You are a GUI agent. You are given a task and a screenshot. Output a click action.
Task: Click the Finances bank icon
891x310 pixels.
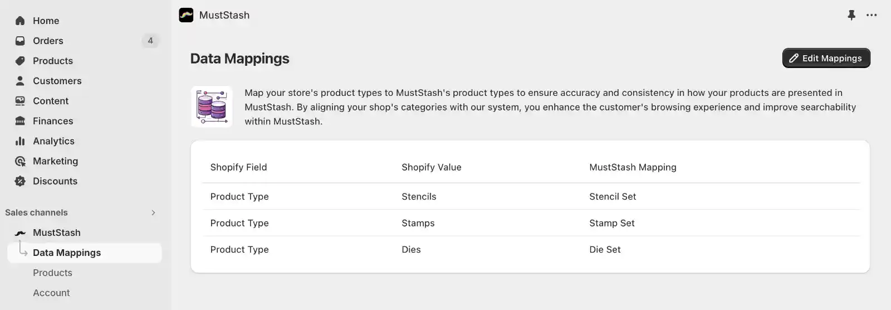(20, 121)
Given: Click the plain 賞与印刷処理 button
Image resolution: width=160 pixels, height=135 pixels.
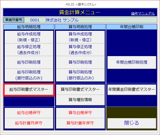Looking at the screenshot, I should point(80,62).
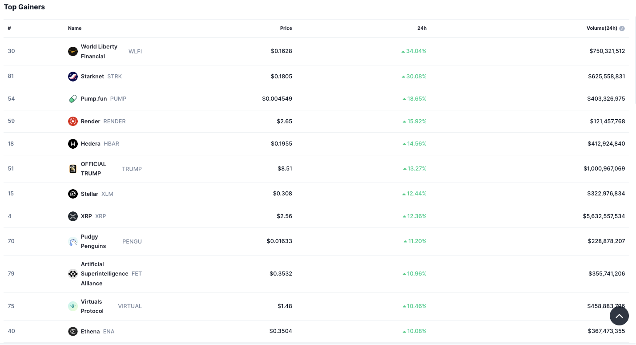
Task: Click the scroll-to-top arrow button
Action: tap(620, 316)
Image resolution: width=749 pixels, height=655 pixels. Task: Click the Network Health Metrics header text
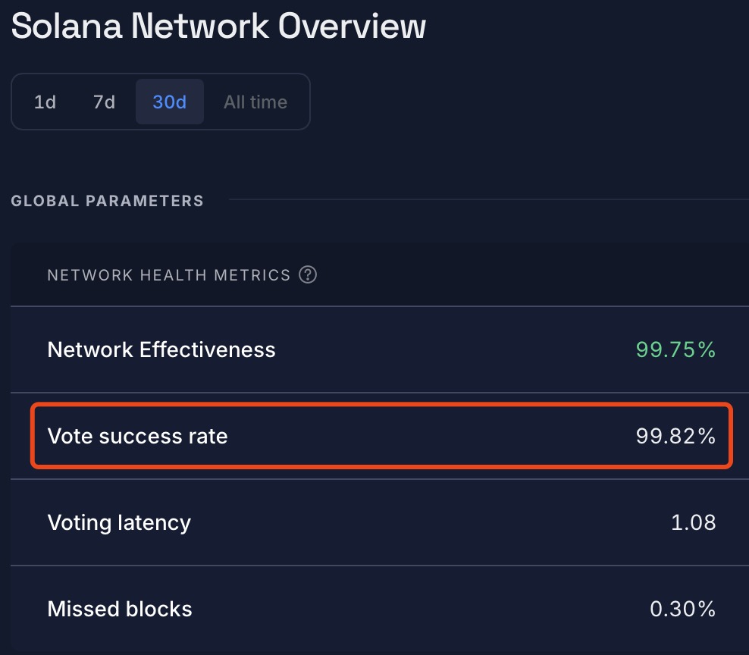169,275
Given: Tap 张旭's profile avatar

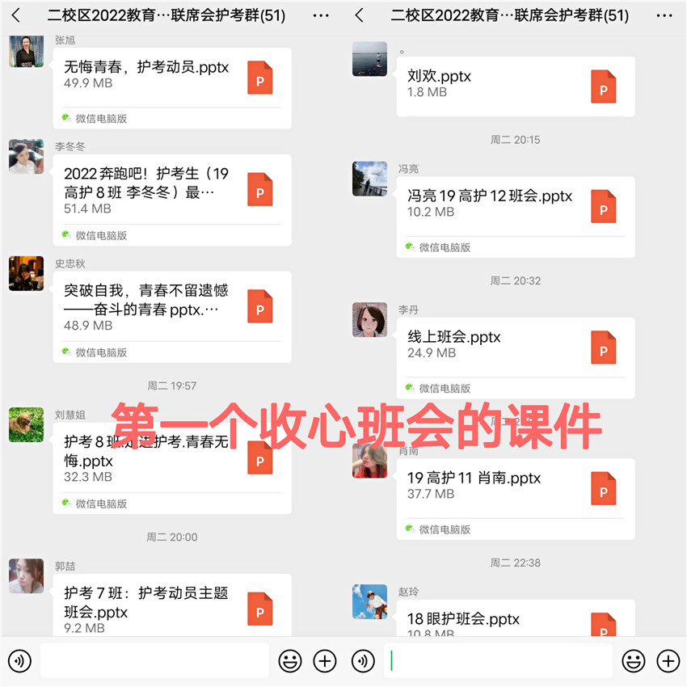Looking at the screenshot, I should click(27, 51).
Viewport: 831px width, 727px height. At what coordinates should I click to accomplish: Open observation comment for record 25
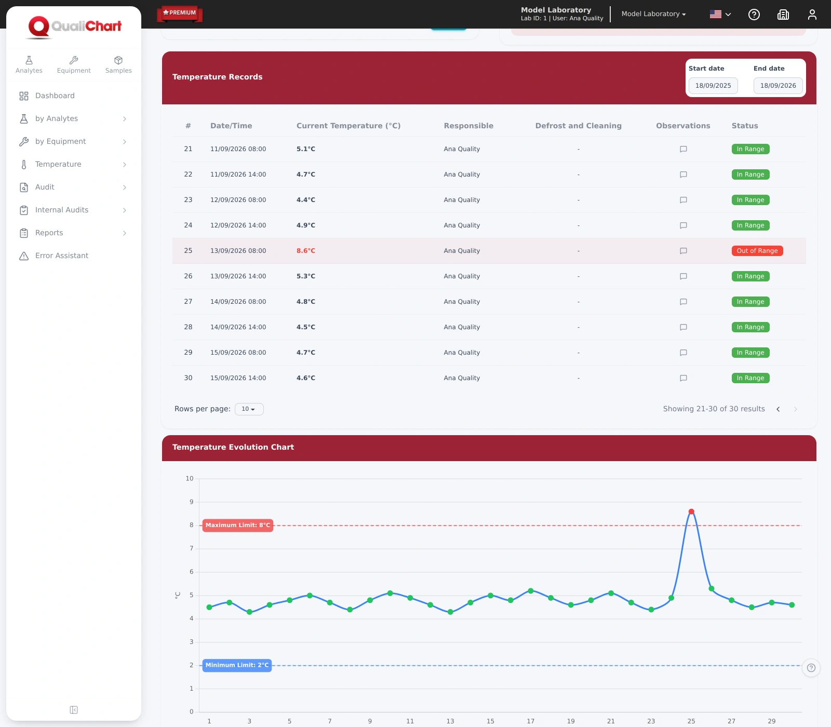(x=683, y=251)
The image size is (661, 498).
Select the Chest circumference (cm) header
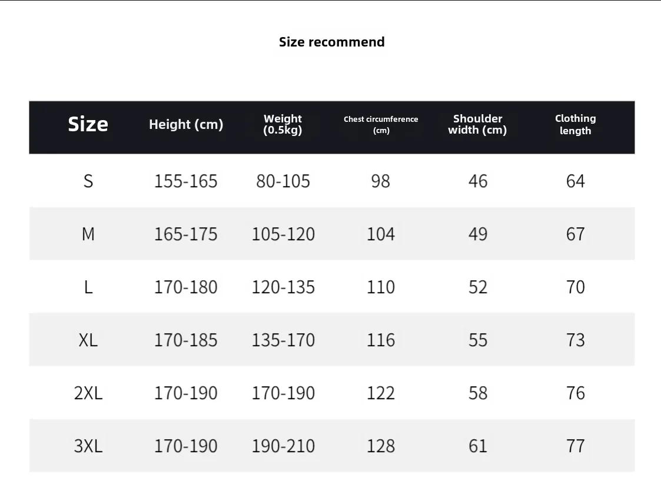[381, 124]
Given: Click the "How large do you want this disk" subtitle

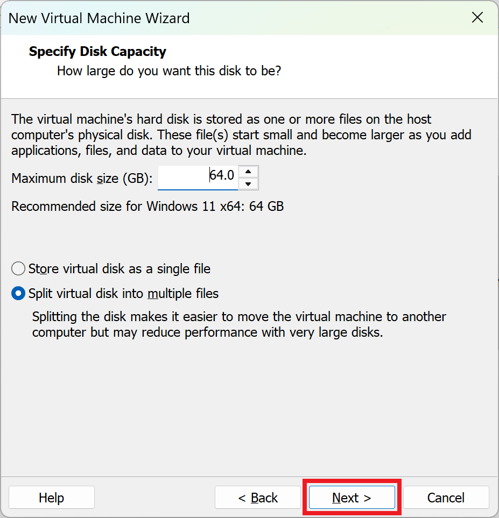Looking at the screenshot, I should click(169, 70).
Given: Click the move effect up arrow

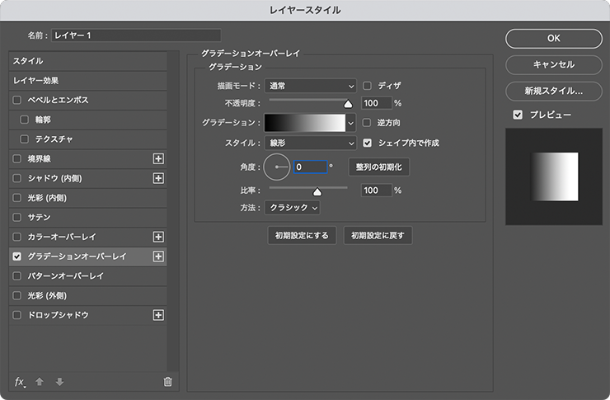Looking at the screenshot, I should point(39,381).
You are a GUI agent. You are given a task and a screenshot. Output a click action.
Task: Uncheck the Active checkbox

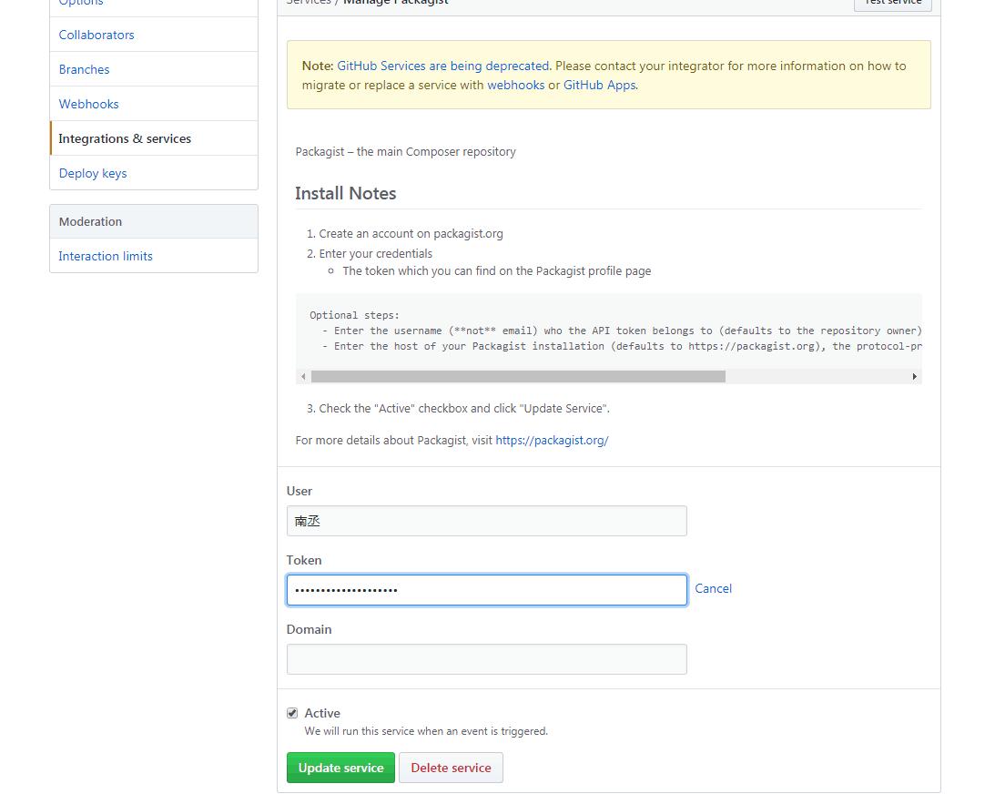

Exercise details » Starting with the line containing "Image resolution: width=160" and ending with the last line of the records above, write out each line exactly; no pictures.

Written solution »
Image resolution: width=160 pixels, height=135 pixels.
Looking at the screenshot, I should point(80,62).
Task: Click the scroll-to-top arrow button
Action: tap(620, 316)
Image resolution: width=749 pixels, height=655 pixels. Task: Click the Network Health Metrics header text
169,275
Given: Tap 张旭's profile avatar

Looking at the screenshot, I should click(27, 51).
Viewport: 831px width, 727px height. At what coordinates should I click to accomplish: Open observation comment for record 25
(x=683, y=251)
The image size is (661, 498).
Select the Chest circumference (cm) header
[381, 124]
Given: Click the "How large do you want this disk" subtitle

Looking at the screenshot, I should click(169, 70).
Given: Click the move effect up arrow

Looking at the screenshot, I should point(39,381).
You are a GUI agent. You are given a task and a screenshot. Output a click action.
Task: Uncheck the Active checkbox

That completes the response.